Deze voorwaarde is, zoals verweerder desgevraagd ter zitting heeft verklaard, niet vervat in een algemeen verbindend voorschrift of beleidsregel. Voorts is gesteld noch gebleken dat zodanige voorwaarde deel uitmaakt van het desbetreffende biologische teeltplan. Het belang van rechtszekerheid brengt mee dat voorwaarden als door verweerder bedoeld, op behoorlijke wijze aan de justitiabelen worden bekend gemaakt, en wijkt niet voor het door verweerder gestelde belang om problemen in verband met losse gronden praktisch te bekijken. De enkele ter zitting ingenomen stelling van verweerder dat van algemene bekendheid is dat voor omschakeling minimaal twee jaar nodig is, acht het College daarom onvoldoende. Daarbij komt dat appellante de juistheid van deze stelling heeft ontkend en erop heeft gewezen dat zij, overeenkomstig haar biologisch teeltplan, 14 van de 15 in de aanvraag opgegeven percelen binnen het eerste verplichtingenjaar heeft omgeschakeld.
5.3 Het College overweegt vervolgens dat verweerder de intrekking van de subsidieverlening en de terugvordering van de reeds betaalde bedragen op artikel 5, eerste lid, van de Regeling heeft gebaseerd. Weliswaar begrijpt het College het bestreden besluit aldus dat verweerder van mening is dat appellante in strijd met artikel 5, eerste lid, van de Regeling heeft gehandeld, doch daarmee is nog niet de rechtsbasis gegeven voor de intrekking en terugvordering van de verleende en deels reeds vastgestelde subsidies. Het bestreden besluit ontbeert ook op dit punt een deugdelijke motivering.
5.4 Het voorgaande leidt tot de conclusie dat het beroep gegrond dient te worden verklaard en het bestreden besluit wegens strijd met artikel 7:12 van de Algemene wet bestuursrecht (hierna: Awb) moet worden vernietigd.
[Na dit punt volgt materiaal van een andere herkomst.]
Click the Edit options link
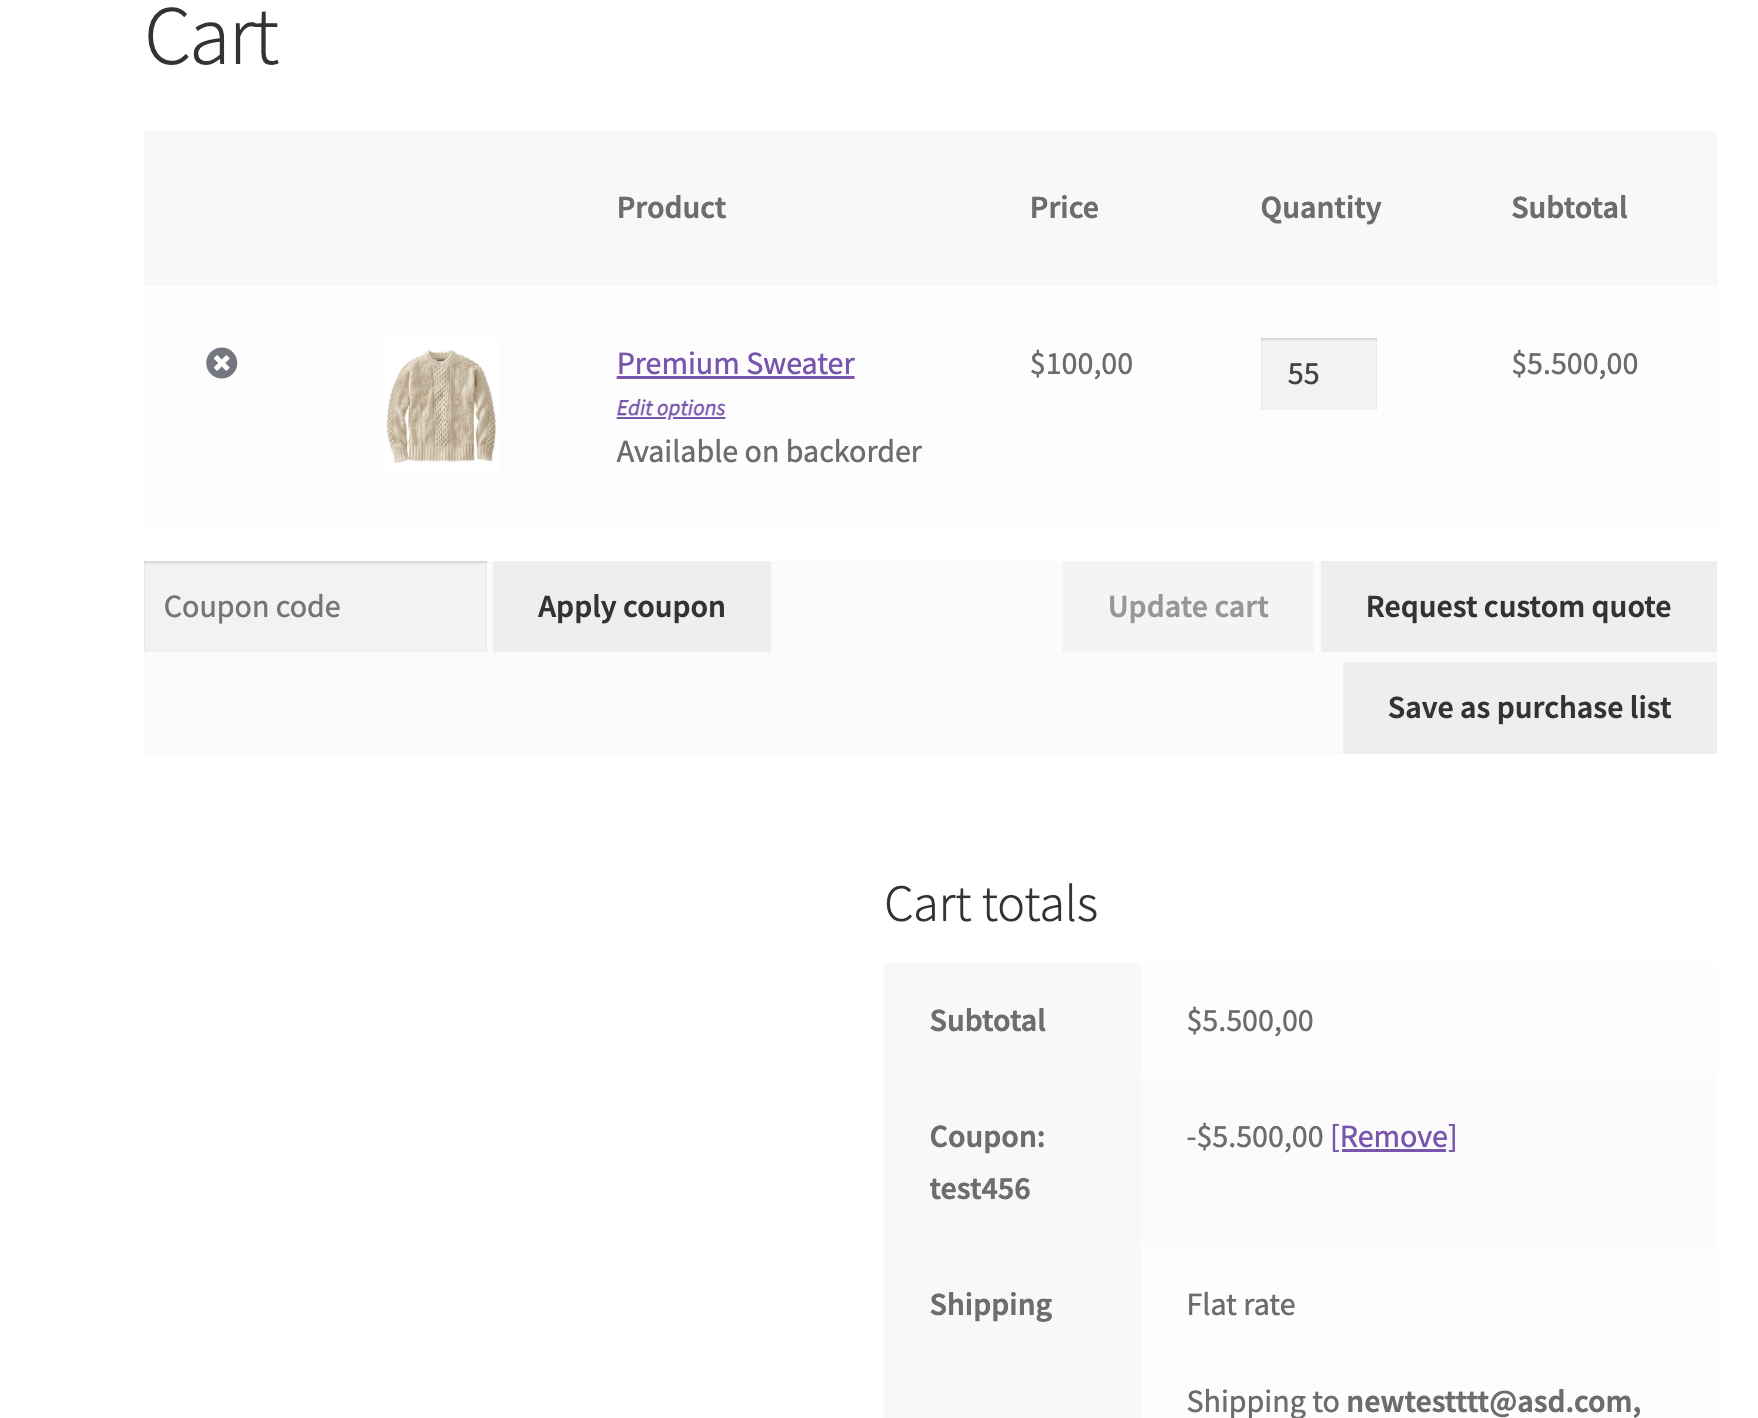 pos(670,408)
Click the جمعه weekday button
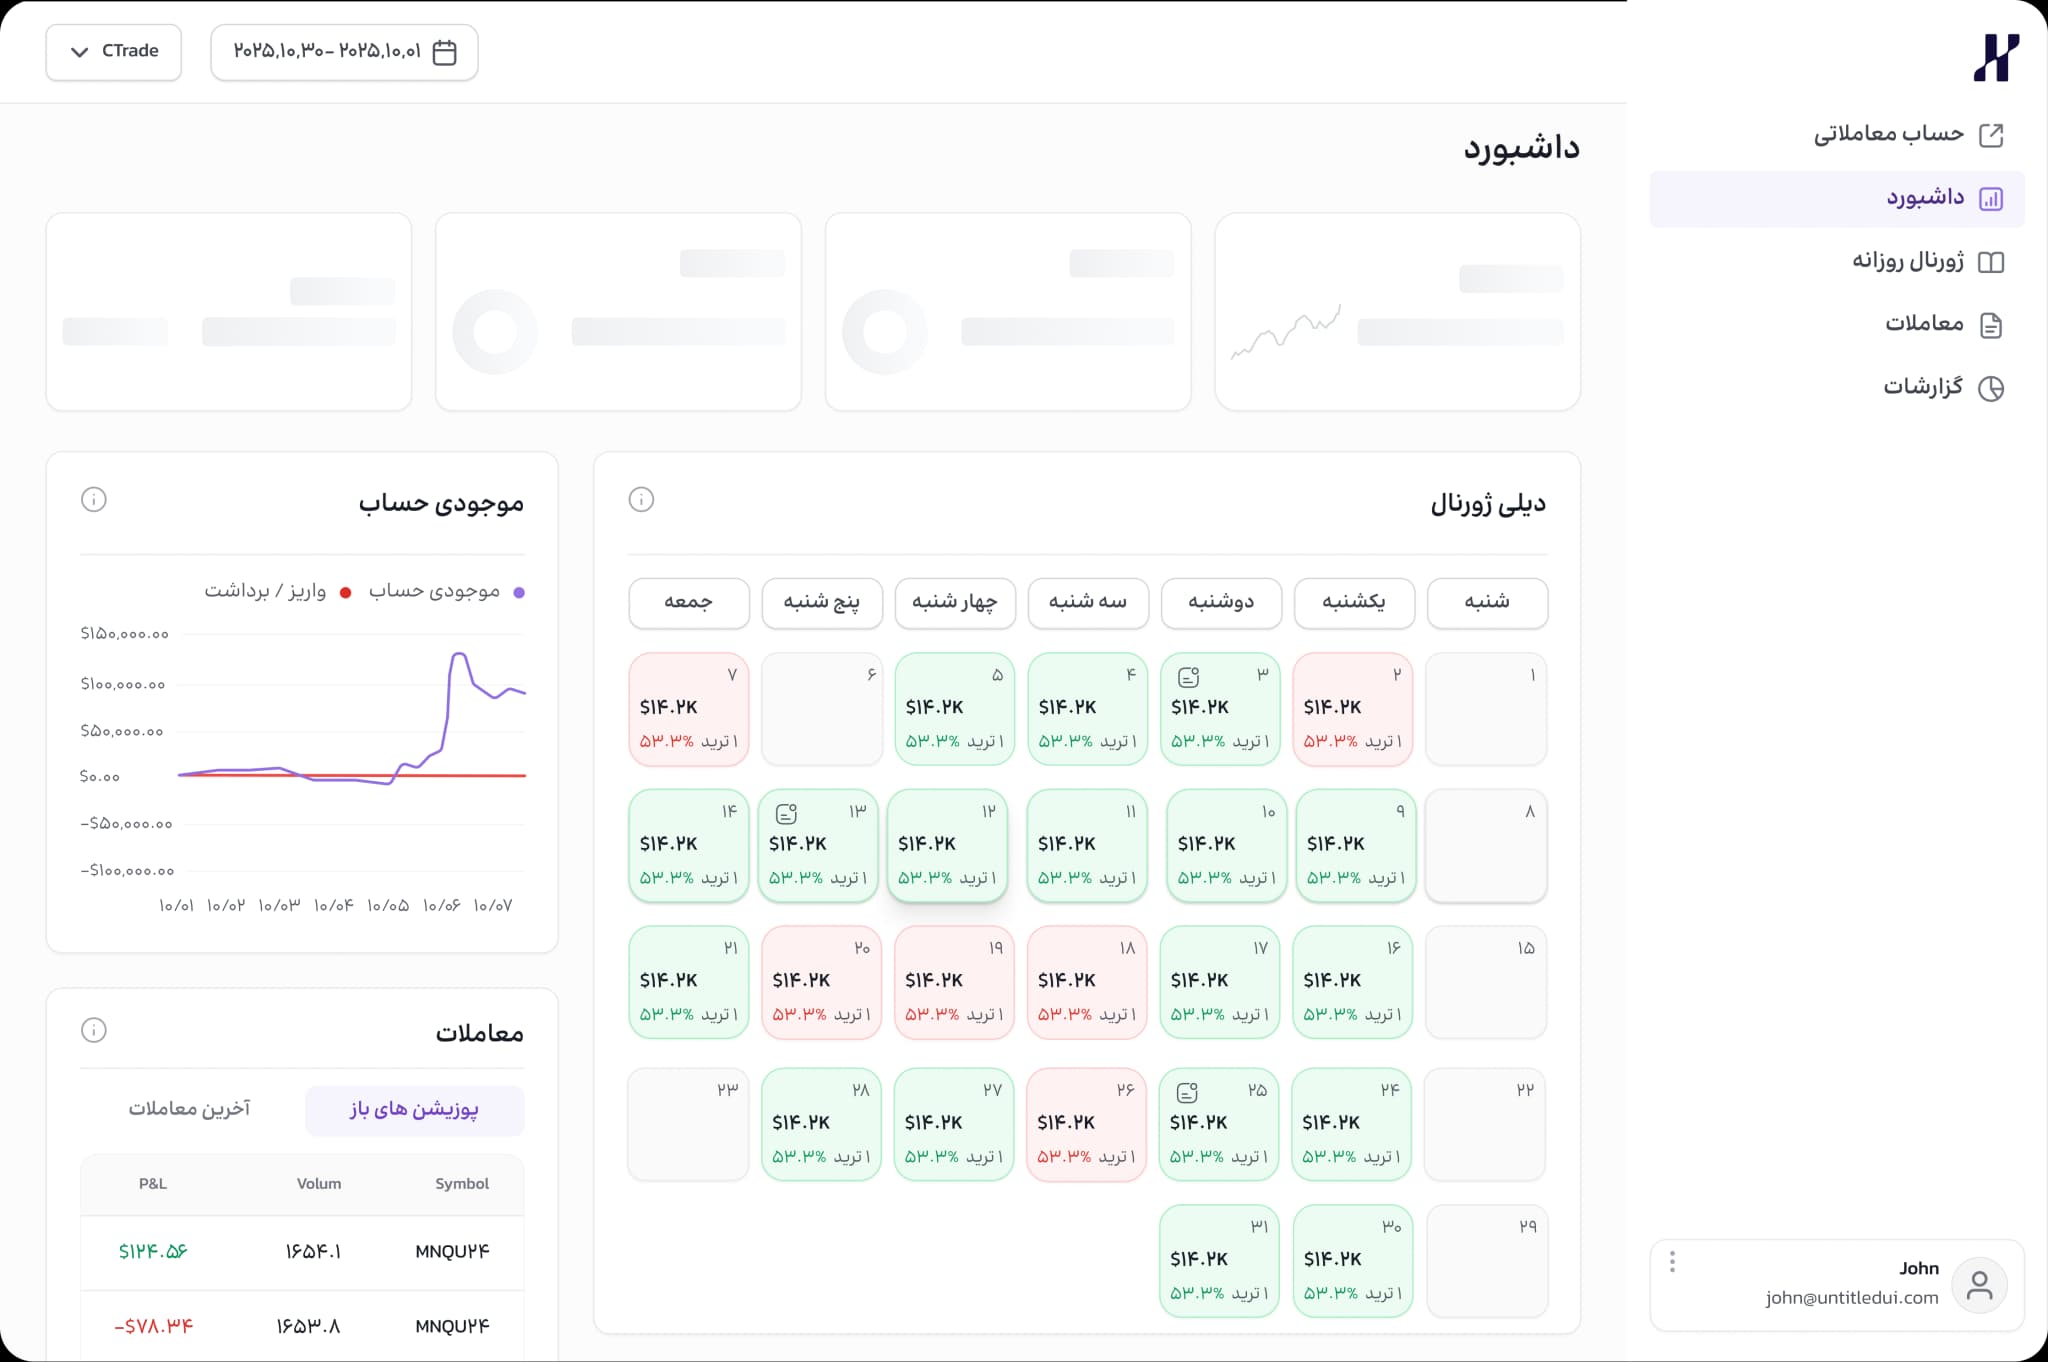2048x1362 pixels. click(x=688, y=602)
5.5 Het College acht ten slotte termen aanwezig om verweerder met toepassing van artikel 8:75 Awb te veroordelen in de proceskosten van appellante. Met inachtneming van het Besluit proceskosten bestuursrecht worden deze kosten vastgesteld op € 644,-, te weten 1 punt voor het beroepschrift en 1 punt voor het verschijnen ter zitting, met wegingsfactor 1 en € 322,- per punt.
6. De beslissing
Het College
- verklaart het beroep gegrond;
- vernietigt het bestreden besluit van 8 maart 2005;
- draagt verweerder op opnieuw op het bezwaar van appellante te beslissen met inachtneming van hetgeen in deze
uitspraak is overwogen;
- veroordeelt verweerder in de proceskosten van appellante, welke worden vastgesteld op € 644,- (zegge:
zeshonderdvierenveertig euro), onder aanwijzing van de Staat der Nederlanden als rechtspersoon die deze kosten moet
vergoeden;
- bepaalt dat de Staat der Nederlanden aan appellante het door haar betaalde griffierecht ten bedrage van € 276,- (zegge:
tweehonderdzesenzeventig euro) vergoedt.
Aldus gewezen door mr. E.J.M. Heijs, mr. H.A.B. van Dorst-Tatomir en mr. M.J. Kuiper in tegenwoordigheid van mr. R. Meijer als griffier, en uitgesproken in het openbaar op 30 mei 2007.